— 本地哈希
关于此工具
bcrypt 是一种刻意设计得很慢的密码哈希函数,这使得暴力破解攻击的代价高昂。它将盐(salt)内置到哈希中,并暴露一个 cost 因子(工作因子),随着硬件性能提升,你可以逐渐调高它。该工具既能对密码进行哈希,也能根据已存储的 bcrypt 哈希验证明文密码,因此你无需编写脚本即可测试自己的身份验证逻辑。
哈希与验证均通过 bcryptjs 在你的浏览器中本地运行,因此密码绝不会被传输。
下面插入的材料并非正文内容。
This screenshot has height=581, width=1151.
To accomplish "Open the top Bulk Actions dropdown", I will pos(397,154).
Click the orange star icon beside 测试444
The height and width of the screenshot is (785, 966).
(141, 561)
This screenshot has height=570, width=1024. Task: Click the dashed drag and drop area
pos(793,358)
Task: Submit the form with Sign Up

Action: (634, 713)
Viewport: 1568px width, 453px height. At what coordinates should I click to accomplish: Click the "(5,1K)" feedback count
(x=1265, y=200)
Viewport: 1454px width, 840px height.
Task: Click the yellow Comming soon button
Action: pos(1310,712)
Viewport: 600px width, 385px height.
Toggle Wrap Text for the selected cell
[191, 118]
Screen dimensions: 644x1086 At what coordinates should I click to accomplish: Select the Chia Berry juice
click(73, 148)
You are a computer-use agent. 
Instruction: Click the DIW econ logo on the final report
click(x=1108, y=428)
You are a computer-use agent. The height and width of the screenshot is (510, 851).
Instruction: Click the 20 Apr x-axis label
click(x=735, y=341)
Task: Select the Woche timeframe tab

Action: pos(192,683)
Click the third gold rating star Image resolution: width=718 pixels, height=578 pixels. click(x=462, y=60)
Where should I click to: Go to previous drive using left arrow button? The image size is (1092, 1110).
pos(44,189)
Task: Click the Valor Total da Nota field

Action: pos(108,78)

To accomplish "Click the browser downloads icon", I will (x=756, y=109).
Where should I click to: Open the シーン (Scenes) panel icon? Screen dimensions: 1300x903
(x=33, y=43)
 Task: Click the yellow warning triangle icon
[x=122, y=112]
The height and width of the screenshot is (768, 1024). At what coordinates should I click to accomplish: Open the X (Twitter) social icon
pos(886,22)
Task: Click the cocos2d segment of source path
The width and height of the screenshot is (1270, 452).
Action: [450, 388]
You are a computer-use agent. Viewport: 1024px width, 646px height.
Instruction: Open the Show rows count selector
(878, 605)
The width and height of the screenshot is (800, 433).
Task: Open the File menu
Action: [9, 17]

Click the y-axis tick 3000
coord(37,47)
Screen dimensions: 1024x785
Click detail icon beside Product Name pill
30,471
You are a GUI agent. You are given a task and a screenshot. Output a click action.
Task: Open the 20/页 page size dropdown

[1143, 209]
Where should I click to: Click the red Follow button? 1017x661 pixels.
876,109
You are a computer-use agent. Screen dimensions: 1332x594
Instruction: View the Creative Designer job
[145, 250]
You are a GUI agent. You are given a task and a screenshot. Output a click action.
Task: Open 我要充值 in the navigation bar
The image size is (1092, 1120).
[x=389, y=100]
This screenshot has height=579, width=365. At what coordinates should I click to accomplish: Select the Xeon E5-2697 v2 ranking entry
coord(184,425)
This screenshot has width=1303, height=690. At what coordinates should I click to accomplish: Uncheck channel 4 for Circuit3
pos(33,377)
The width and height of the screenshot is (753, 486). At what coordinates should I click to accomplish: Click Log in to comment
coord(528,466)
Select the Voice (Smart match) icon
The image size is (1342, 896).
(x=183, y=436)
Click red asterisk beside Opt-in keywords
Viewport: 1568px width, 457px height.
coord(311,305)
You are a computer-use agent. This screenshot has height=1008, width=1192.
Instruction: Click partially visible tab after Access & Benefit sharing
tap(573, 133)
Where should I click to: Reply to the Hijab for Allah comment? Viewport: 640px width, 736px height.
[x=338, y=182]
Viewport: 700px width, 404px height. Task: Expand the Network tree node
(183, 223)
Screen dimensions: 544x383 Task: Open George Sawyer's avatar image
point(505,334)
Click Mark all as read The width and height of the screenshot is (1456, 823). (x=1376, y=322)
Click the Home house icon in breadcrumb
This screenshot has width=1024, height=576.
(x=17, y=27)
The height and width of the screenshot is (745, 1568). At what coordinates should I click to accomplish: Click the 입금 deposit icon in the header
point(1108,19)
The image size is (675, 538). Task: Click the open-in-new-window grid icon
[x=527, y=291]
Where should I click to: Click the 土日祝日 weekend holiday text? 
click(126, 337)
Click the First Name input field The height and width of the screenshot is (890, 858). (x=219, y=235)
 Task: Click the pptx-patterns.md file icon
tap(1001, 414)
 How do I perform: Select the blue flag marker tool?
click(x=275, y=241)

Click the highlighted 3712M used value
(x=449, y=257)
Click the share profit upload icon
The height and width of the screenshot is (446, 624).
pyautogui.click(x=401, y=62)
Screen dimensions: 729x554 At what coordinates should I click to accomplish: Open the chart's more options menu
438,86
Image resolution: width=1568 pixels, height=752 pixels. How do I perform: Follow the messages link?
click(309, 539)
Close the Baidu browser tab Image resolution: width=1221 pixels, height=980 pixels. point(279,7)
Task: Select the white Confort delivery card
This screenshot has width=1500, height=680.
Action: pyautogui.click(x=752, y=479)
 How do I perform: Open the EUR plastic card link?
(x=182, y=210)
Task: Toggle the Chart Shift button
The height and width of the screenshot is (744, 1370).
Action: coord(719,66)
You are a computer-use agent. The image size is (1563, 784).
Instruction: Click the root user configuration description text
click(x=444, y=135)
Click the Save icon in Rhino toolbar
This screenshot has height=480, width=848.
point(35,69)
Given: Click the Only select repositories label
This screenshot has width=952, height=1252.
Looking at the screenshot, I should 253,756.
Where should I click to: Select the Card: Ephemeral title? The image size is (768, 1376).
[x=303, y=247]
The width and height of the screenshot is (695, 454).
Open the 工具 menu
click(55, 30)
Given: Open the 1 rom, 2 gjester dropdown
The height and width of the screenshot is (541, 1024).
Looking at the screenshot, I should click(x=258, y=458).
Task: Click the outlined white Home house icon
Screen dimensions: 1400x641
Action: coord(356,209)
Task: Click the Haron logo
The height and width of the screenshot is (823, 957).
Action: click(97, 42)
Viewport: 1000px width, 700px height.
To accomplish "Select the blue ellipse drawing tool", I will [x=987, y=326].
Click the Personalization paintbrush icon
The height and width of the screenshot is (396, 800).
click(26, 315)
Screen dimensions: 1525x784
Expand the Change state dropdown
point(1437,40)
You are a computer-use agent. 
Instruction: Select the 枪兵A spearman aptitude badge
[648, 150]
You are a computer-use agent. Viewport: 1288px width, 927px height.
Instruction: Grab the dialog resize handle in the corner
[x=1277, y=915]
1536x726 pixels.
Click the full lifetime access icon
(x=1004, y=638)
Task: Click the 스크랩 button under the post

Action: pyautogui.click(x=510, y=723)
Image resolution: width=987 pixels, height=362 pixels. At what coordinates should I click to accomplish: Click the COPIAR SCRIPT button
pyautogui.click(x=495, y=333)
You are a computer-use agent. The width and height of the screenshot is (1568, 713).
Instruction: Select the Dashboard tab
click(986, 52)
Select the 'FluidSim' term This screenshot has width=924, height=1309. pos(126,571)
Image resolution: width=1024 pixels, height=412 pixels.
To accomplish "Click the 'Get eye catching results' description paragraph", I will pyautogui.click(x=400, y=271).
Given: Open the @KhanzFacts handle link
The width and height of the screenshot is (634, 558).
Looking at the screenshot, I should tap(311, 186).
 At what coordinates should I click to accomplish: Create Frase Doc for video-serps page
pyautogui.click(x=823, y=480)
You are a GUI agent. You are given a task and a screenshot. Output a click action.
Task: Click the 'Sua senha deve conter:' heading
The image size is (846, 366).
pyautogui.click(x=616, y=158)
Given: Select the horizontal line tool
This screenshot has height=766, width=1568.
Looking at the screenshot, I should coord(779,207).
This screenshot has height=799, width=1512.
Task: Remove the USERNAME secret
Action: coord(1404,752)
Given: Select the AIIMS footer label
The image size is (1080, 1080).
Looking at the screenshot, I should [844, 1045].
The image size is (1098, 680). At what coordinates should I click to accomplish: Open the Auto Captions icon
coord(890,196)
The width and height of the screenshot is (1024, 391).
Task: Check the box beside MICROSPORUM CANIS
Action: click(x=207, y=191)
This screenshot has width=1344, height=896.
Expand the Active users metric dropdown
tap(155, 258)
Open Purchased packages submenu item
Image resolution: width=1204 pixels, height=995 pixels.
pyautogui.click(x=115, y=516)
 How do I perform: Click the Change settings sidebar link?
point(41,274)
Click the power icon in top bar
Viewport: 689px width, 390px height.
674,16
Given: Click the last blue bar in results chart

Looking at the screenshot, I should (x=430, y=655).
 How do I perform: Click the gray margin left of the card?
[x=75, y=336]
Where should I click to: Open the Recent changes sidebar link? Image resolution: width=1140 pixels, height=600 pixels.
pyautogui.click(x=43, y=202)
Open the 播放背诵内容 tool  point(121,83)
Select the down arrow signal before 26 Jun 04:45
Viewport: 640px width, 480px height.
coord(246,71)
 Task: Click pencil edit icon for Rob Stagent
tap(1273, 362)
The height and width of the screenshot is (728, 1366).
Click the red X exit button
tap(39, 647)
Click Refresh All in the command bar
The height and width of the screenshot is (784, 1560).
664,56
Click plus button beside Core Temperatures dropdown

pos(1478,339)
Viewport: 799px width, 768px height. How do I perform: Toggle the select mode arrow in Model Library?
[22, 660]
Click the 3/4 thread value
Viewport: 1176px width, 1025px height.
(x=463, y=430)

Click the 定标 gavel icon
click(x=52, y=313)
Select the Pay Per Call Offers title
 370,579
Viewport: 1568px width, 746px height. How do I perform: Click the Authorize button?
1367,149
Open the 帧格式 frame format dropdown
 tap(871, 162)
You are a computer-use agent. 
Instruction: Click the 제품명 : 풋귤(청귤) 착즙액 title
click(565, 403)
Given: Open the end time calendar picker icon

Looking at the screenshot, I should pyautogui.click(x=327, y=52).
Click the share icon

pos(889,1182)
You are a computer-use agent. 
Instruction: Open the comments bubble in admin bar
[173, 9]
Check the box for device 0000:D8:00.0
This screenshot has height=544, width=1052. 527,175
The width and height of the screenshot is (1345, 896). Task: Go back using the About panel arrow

对大多数应用来说,10–12 的 cost 因子是合理的默认值;更高的值更安全但更慢。请注意,bcrypt 会截断超过 72 字节的输入——对于更长的密钥,请先对其进行预哈希。
密码在本地进行哈希与验证——不会发送到任何地方。
常见问题
我应该使用什么 cost 因子?
对于典型的 Web 登录场景,10 到 12 的 cost 在安全性与速度之间取得了平衡。每提高一级,工作量就翻一倍;请在你的生产硬件上做基准测试,并选择能将哈希时间保持在大约 250ms 以内的最高值。
为什么相同的密码每次生成的哈希都不同?
bcrypt 会为每次哈希生成一个随机盐,并将其存储在输出内部,因此相同的密码会产生不同的哈希。验证仍然有效,因为盐会从被检查的哈希中读回。
我能从哈希中恢复原始密码吗?
不能——bcrypt 在设计上是单向的。你只能验证某个候选密码是否与哈希匹配,而这正是此处的“验证”模式所做的事情。